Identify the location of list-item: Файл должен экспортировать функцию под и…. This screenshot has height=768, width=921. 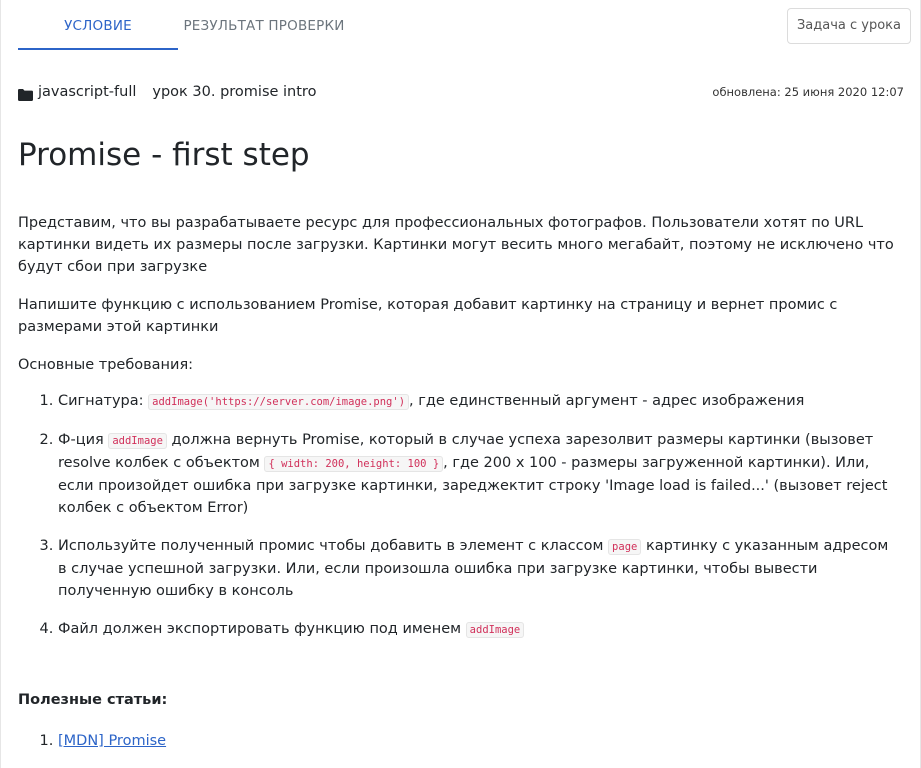
(478, 630).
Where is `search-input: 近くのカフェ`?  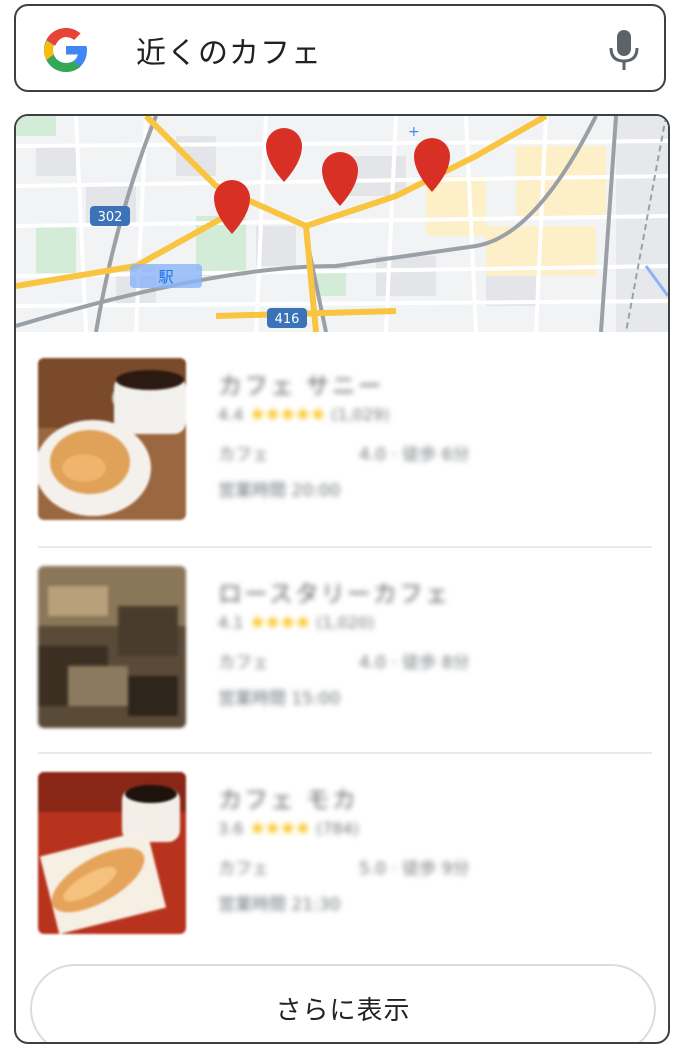 search-input: 近くのカフェ is located at coordinates (229, 50).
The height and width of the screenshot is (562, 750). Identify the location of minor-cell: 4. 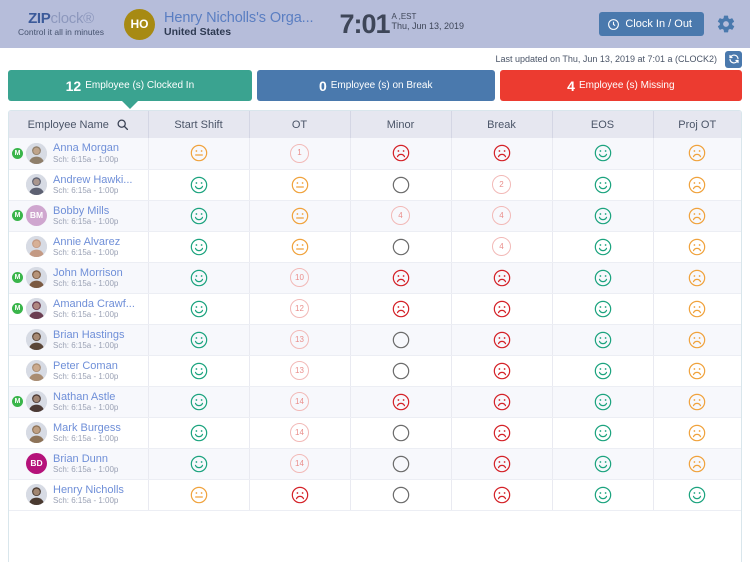
(401, 216).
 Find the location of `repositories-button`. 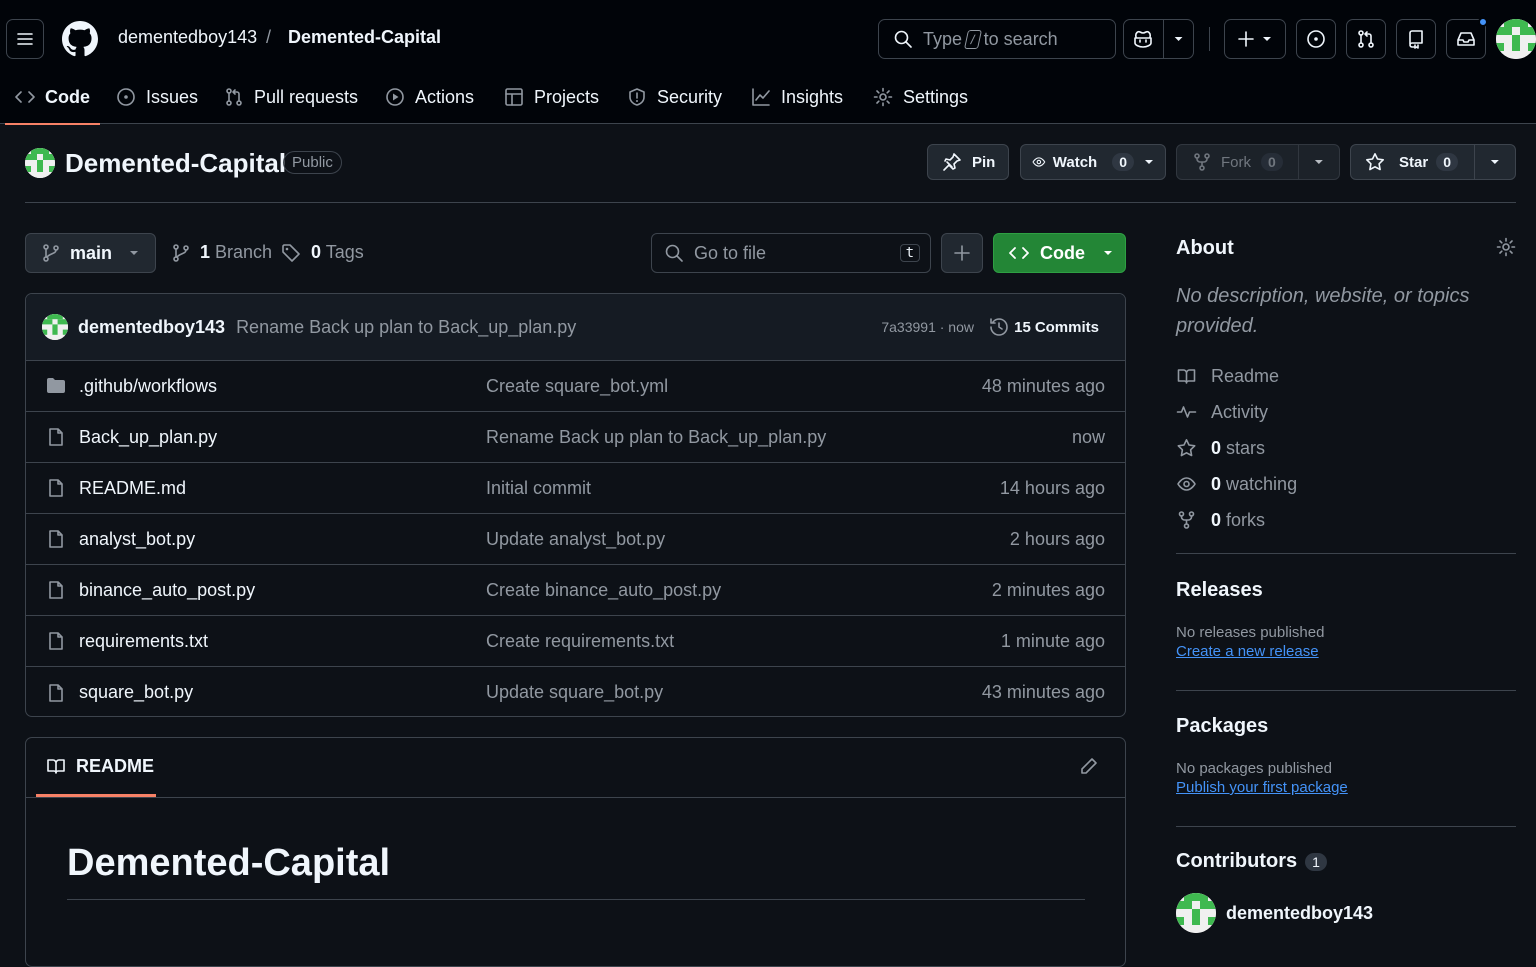

repositories-button is located at coordinates (1416, 39).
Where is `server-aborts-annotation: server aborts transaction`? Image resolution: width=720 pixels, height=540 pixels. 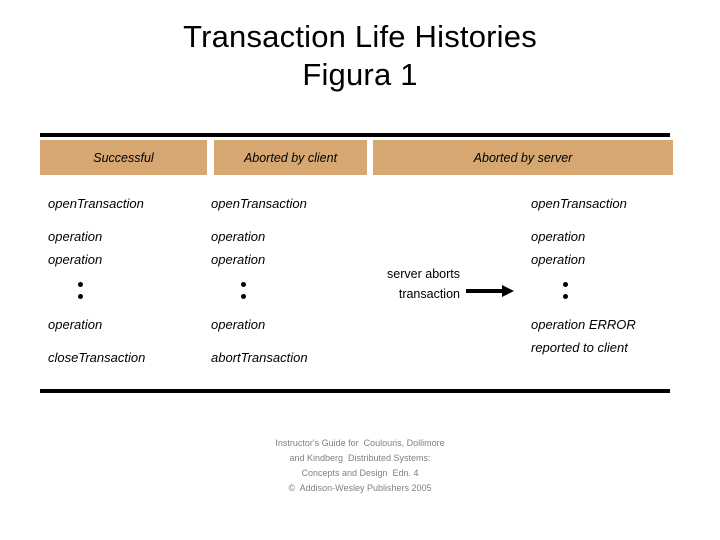
server-aborts-annotation: server aborts transaction is located at coordinates (410, 284).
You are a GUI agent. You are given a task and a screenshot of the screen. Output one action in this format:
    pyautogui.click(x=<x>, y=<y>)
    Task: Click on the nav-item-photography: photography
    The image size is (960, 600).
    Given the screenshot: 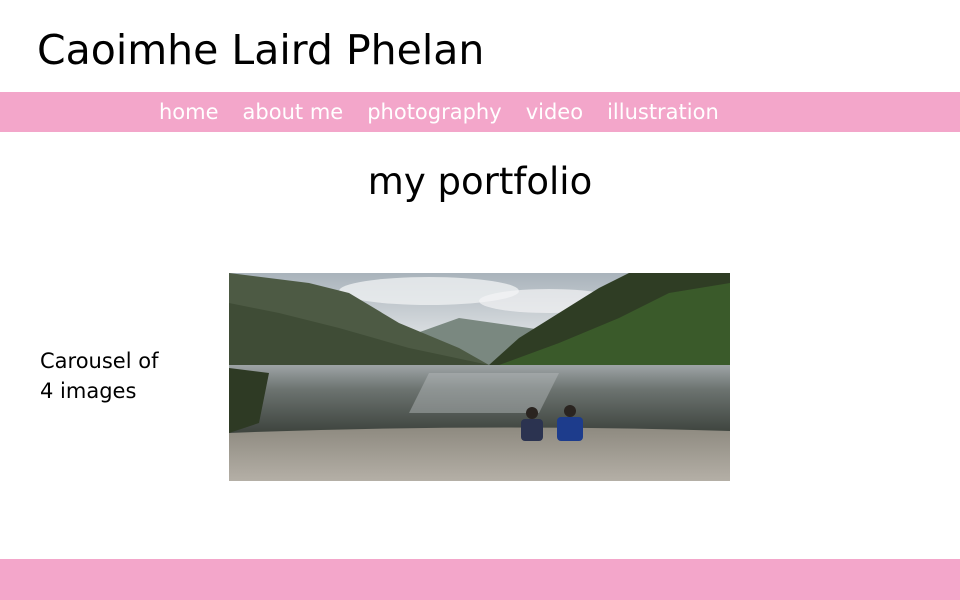 What is the action you would take?
    pyautogui.click(x=434, y=112)
    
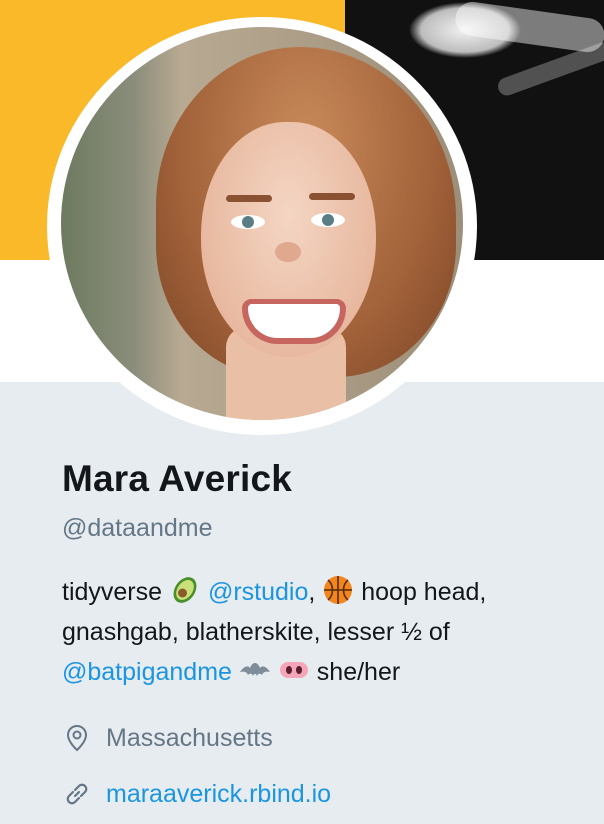 The height and width of the screenshot is (824, 604). I want to click on website-link: maraaverick.rbind.io, so click(218, 794).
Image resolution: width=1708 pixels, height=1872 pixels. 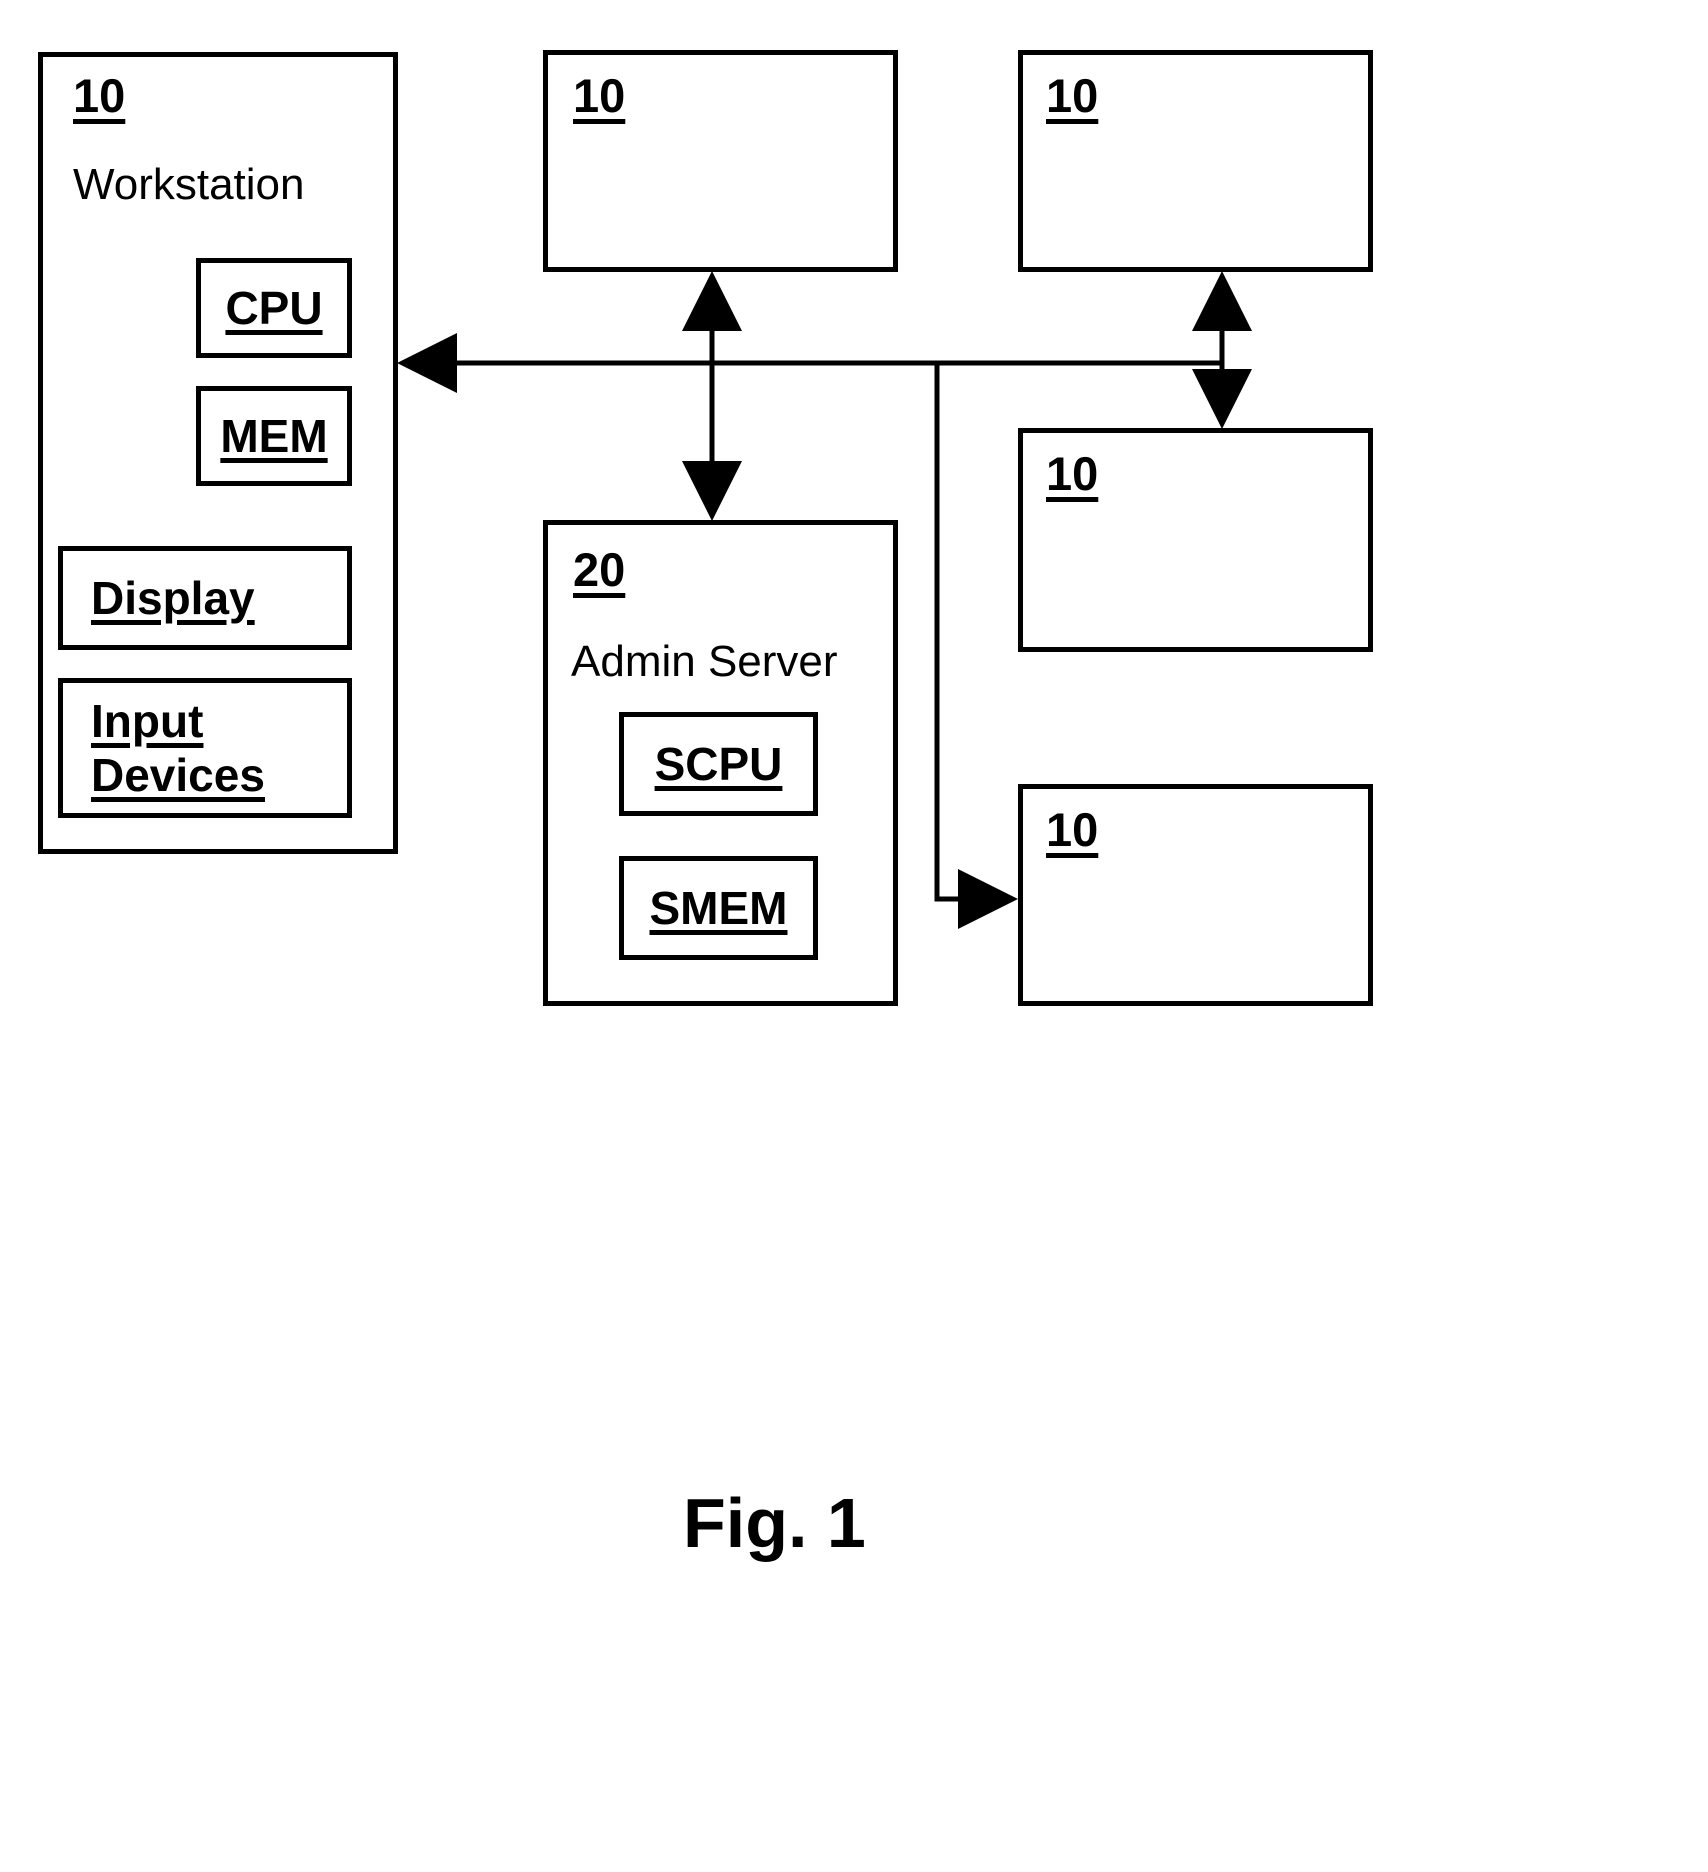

--- DESCRIPTION OF THE TASK ---
Please reproduce the lines word for word, from the line containing "pixels, height=540 pixels." up to and including the line containing "server-aborts-annotation: server aborts transaction is", leaving the pictures out.

--- SOLUTION TO THIS EXERCISE ---
Where is `server-aborts-annotation: server aborts transaction`? Image resolution: width=720 pixels, height=540 pixels. 
server-aborts-annotation: server aborts transaction is located at coordinates (410, 284).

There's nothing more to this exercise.